DEMOCRAZY.ID – Polemik proyek Kereta Cepat Jakarta–Bandung atau Whoosh kembali mencuat setelah sejumlah pengamat menyoroti dugaan kejanggalan dalam pembiayaan, manajemen, hingga proses pengambilan kebijakan yang melibatkan sejumlah tokoh penting di pemerintahan era Presiden Joko Widodo.
Pengamat politik Mustari, yang dikenal publik dengan nama SBK, menilai proyek strategis nasional tersebut tidak hanya bermasalah dari sisi teknis dan ekonomi, tetapi juga menyimpan persoalan etika politik serta akuntabilitas publik yang belum sepenuhnya terjawab.

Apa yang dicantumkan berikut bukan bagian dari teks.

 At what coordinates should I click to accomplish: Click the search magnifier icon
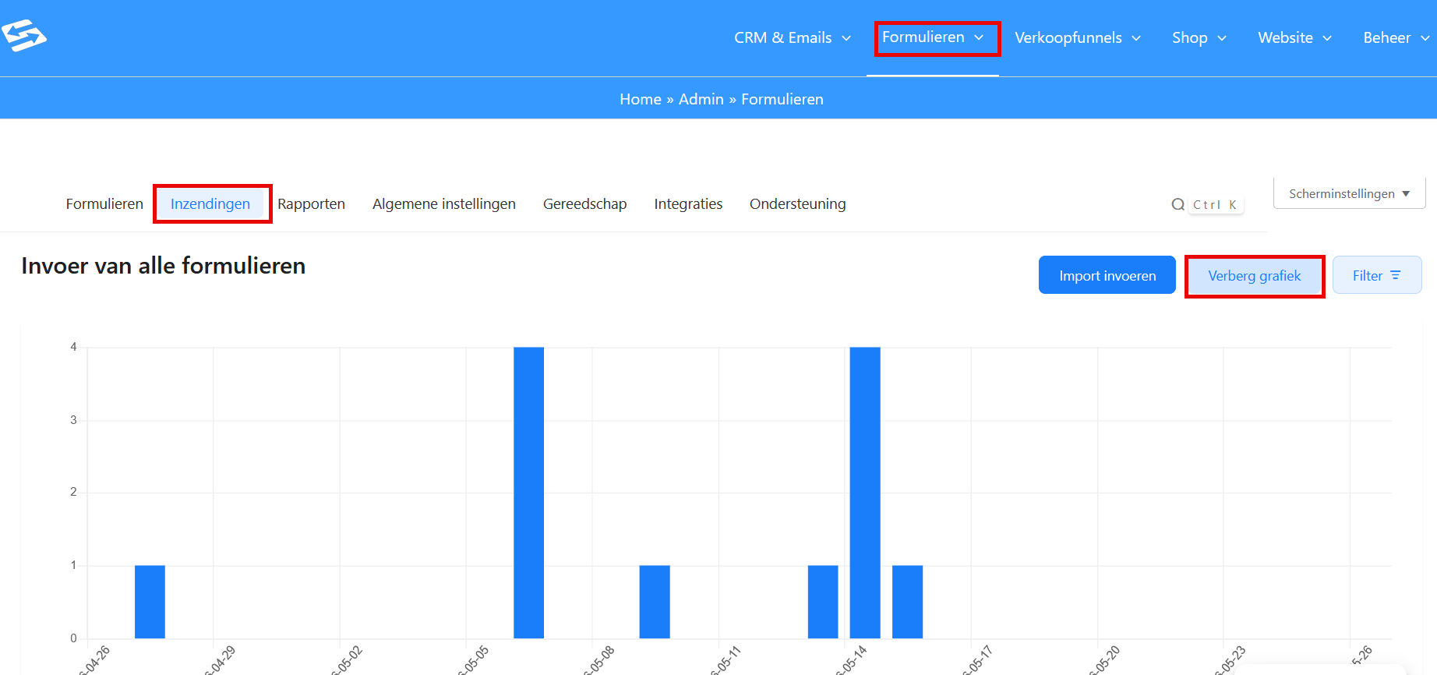1177,204
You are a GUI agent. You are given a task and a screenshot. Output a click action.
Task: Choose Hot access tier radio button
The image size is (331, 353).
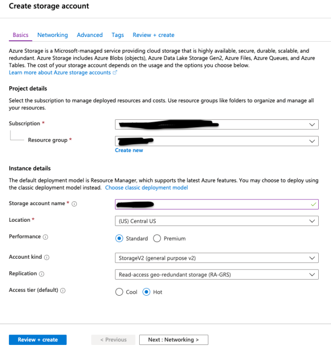click(147, 292)
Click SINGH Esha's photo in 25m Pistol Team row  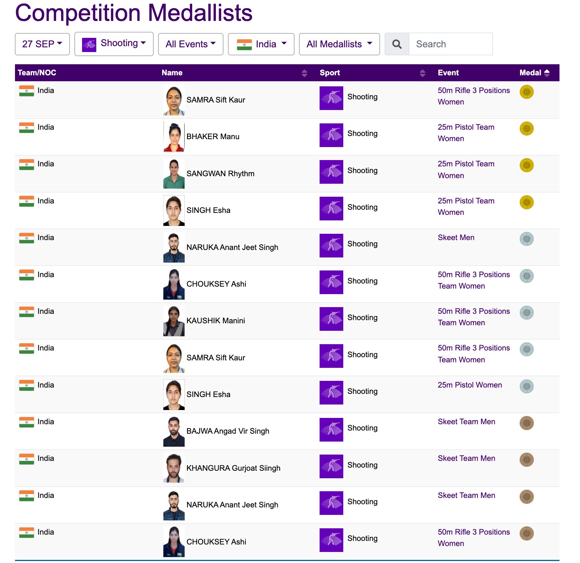(x=174, y=211)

“Proyek ini dari awal sudah menyimpang dari prinsip good governance. Ada pembengkakan biaya luar biasa, ketidakjelasan skema utang, dan indikasi konflik kepentingan antara pejabat dan perusahaan pelaksana,” ujar Mustari saat dihubungi, Senin (27/10/2025).
Diketahui, proyek Kereta Cepat Whoosh yang awalnya diperkirakan menelan biaya sekitar US$6 miliar, kini membengkak hingga lebih dari US$8 miliar.

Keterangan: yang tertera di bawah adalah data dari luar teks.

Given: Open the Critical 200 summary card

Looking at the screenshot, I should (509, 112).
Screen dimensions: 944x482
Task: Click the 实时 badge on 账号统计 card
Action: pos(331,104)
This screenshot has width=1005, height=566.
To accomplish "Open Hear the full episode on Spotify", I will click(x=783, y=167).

Pemerintah bahkan dikabarkan harus menambah penyertaan modal negara (PMN) dan menjamin utang melalui lembaga keuangan negara, meskipun sebelumnya berjanji tidak akan menggunakan dana APBN.
Menurut Mustari, pembengkakan biaya tersebut seharusnya menjadi alarm bagi lembaga pengawasan seperti BPK, KPK, dan Kejaksaan Agung untuk melakukan audit menyeluruh terhadap semua prosesnya, mulai dari tender, perubahan skema kerja sama, hingga pengelolaan dana pinjaman dari pihak China.
“Jangan biarkan publik hanya mendengar perdebatan antara Kementerian Keuangan dan Kementerian BUMN. Yang lebih penting adalah bagaimana proyek sebesar ini bisa diaudit secara terbuka agar tidak ada yang dirugikan,” tegas Mustari.
Selain biaya, Mustari juga menyoroti lemahnya sistem pengawasan internal di proyek tersebut.
Menurutnya, sejak awal pemerintah terlalu tergesa-gesa menjadikan Whoosh sebagai legacy project tanpa menyiapkan tata kelola yang kokoh.
“Kereta cepat ini seolah jadi simbol prestise, bukan efisiensi. Padahal, publik berhak tahu siapa yang bertanggung jawab atas setiap keputusan besar—terutama jika melibatkan dana publik,” tambahnya.
Ia menilai, kasus Whoosh menjadi cermin bagaimana proyek besar bisa terseret dalam pusaran kepentingan bisnis dan politik apabila tidak diawasi secara transparan.
Mustari mendesak agar lembaga penegak hukum turun tangan secara independen untuk mengungkap potensi penyimpangan, bukan sekadar menunggu laporan resmi.
Ia menilai audit investigatif harus melibatkan unsur publik agar tidak dianggap politis.
“KPK dan Kejaksaan harus berani membuka semua dokumen kontrak, proses pembiayaan, serta relasi antara BUMN dan perusahaan asing. Kalau semuanya bersih, tidak perlu takut diaudit,” ujarnya.
Sejak diluncurkan pada Oktober 2023, Kereta Cepat Whoosh sempat menjadi kebanggaan nasional.
Namun seiring waktu, muncul kritik terkait tarif yang dianggap terlalu mahal, konektivitas antarkota yang belum efisien, serta minimnya dampak ekonomi bagi masyarakat sekitar jalur proyek.
Kini, narasi kebanggaan itu bergeser menjadi pertanyaan besar: seberapa besar beban keuangan negara akibat proyek ini, dan siapa yang bertanggung jawab atas semua keputusan yang diambil?
Kasus Whoosh membuka babak baru dalam diskusi mengenai transparansi proyek infrastruktur di Indonesia.
Pengamat menilai, pemerintahan baru perlu menjadikan proyek ini sebagai pelajaran penting tentang pentingnya akuntabilitas publik dan batas tegas antara kepentingan politik dan ekonomi negara.
“Whoosh adalah simbol kemajuan, tapi juga pengingat bahwa kemajuan harus disertai kejujuran dan tanggung jawab,” tutup Mustari SBK.